The assessment of atherosclerotic plaque composition has significant prognostic implications for patients with atherosclerosis, because it is one determinant of the susceptibility to plaque disruption and resultant clinical outcomes in patients with atherosclerotic disease. The amount of intraplaque lipid content and the thickness of the fibrous cap are closely related to the vulnerability of a given plaque to rupture,1 2 with resultant untoward clinical outcomes including unstable angina, myocardial infarction, and stroke. Other intraplaque elements may also contribute to plaque disruption. The extent and location of intraplaque calcification are also related to atherosclerotic plaque vulnerability.3 4 5 Hemorrhage resulting from rupture of vasa vasorum within the plaque, causing increased intraplaque pressure, may also be a responsible trigger.6
Current clinical magnetic resonance techniques do not provide a sufficient signal-to-noise ratio to achieve high-resolution arterial images in vivo because of the distance between the imaging coil and the vessel imaged. MRI has been shown to demonstrate plaque structure in detail using image contrast from different intraplaque components.7 8 9 10 However, these studies applied a surface coil directly to the vessel, which is not feasible in vivo. A practical solution for this problem is to acquire the image from inside the vessel using an intravascular catheter. The first successful attempt at using intravascular magnetic resonance was performed by Kantor et al11 to obtain nuclear magnetic resonance spectroscopy from the right and left ventricles of canine hearts. The same principle was later used as an imaging technique in the study of atherosclerotic plaques from inside large vessels, both ex vivo12 13 14 and in vivo15 16 with animal models, demonstrating that the signal-to-noise ratio can be improved and that high-resolution images of arteries and veins can be obtained by using an intravascular catheter coil. It should also be noted that IVMRI of small arteries in vivo is feasible, as illustrated by our experimental studies in the rabbit model.17
Although the ability of IVMRI to provide good-quality images has been demonstrated, detailed determination of plaque composition and size by IVMRI has not been attempted. In the present study, an intravascular coil was used to determine plaque composition and size in isolated human aortae.

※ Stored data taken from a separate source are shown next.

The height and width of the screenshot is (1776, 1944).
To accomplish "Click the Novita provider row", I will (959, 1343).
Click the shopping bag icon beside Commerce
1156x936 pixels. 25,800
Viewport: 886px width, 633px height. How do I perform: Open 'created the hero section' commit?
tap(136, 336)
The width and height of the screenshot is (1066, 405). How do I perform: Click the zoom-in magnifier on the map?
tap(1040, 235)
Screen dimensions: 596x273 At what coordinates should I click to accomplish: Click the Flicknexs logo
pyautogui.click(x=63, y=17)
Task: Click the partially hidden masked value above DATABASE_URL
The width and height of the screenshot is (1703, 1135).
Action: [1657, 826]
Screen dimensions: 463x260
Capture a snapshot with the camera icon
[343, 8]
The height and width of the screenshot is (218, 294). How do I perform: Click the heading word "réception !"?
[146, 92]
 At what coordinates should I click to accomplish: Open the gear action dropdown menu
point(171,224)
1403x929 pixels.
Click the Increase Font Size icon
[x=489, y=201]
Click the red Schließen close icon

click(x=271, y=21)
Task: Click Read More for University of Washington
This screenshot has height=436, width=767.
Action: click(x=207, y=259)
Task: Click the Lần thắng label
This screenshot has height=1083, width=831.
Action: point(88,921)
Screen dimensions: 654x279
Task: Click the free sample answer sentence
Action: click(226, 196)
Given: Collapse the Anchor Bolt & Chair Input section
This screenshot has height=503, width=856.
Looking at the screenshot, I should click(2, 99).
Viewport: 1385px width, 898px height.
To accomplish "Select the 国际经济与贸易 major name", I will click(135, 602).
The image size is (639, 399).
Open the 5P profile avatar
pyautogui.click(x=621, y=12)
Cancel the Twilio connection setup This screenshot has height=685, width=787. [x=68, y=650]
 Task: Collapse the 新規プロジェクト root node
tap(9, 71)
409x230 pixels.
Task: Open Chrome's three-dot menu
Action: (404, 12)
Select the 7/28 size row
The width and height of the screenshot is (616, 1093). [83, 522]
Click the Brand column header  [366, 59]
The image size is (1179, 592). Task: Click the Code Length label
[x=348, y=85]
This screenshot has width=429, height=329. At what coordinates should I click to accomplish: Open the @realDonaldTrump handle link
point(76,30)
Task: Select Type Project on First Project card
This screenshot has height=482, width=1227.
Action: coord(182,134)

Aortic arterial segments were removed from 11 individuals aged 44 to 85 years (mean±SD, 65±15 years) at the time of autopsy. Approximately 10 cm of thoracic aorta was excised, and both ends of the vessel were occluded with a large cork. The caudal cork had an orifice to allow introduction of the IVMRI catheter. The aorta was taped inside a plastic container filled with water at room temperature.
The experiments were performed on a GE Signa 1.5 T scanner. The receiver catheter coil, designed and built at our institution, was long, narrow, and flexible. The coil was a segment of standard wire with conductors (diameter=3 mm or 9F) shorted at one end and with the other end used as the coil terminal. It was tuned with small, fixed ceramic chip capacitors (1.5×1.5×1.4 mm) sealed with plastic dip. A 50-Ω coaxial cable was used to transmit the magnetic resonance signal to the preamplifier. For decoupling the transmitter (body) coil and the receiver (catheter) coil, a PIN diode at the end of the coaxial cable turned the coil off during radiofrequency transmission via a DC pulse supplied by the scanner. The catheter coil was described in detail in a previous article.14
The MRI standard protocol lasted 30 minutes and consisted of IVMRI and SMRI axial images of the artery. The plastic container with aorta and the coil inside was placed in the scanner and aligned with the main magnetic field. After coronal scout images, axial images were obtained using the following spin-echo imaging protocol: image matrix, 256×256; pixel dimensions, 0.27×0.27 mm; slice thickness, 3 mm; TR, 1500milliseconds; two echoes; TE, 17 and 80 milliseconds; acquisition time, 12 minutes, 51 seconds; 2 NEX; and 14 slices. Proton density (TR=1500 milliseconds/TE=17 milliseconds) and T2-weighted (TR=1500 milliseconds/TE=80 milliseconds) were the two types of images used. Intravascular images were acquired from the catheter coil placed inside the vessel along its length and without moving it. After IVMRI, the catheter coil was then removed and the surface coil placed under the plastic container for SMRI. SMRI images were obtained by placing a 75-mm-diameter surface coil directly under the plastic container, using exactly the same parameters as used to acquire the intravascular images.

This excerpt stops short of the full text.